— start —
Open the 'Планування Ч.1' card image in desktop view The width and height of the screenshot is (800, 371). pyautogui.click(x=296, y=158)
— end —
— start —
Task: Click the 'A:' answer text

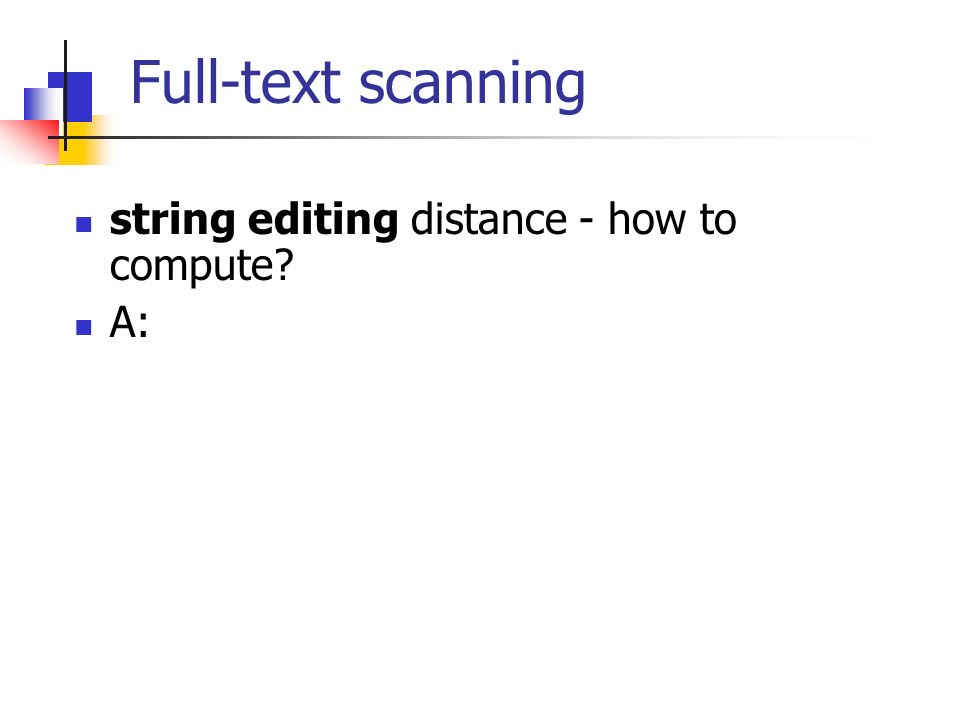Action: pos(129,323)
— end —
— start —
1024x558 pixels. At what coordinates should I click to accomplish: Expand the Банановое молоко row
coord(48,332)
— end —
_TASK INSTRUCTIONS:_ Reproduce the rows from the line with "1024x558 pixels. At" up to and including the line with "coord(48,332)".

_EXERCISE ANSWER:_
1024x558 pixels. At what coordinates should I click to accomplish: Expand the Банановое молоко row
coord(48,332)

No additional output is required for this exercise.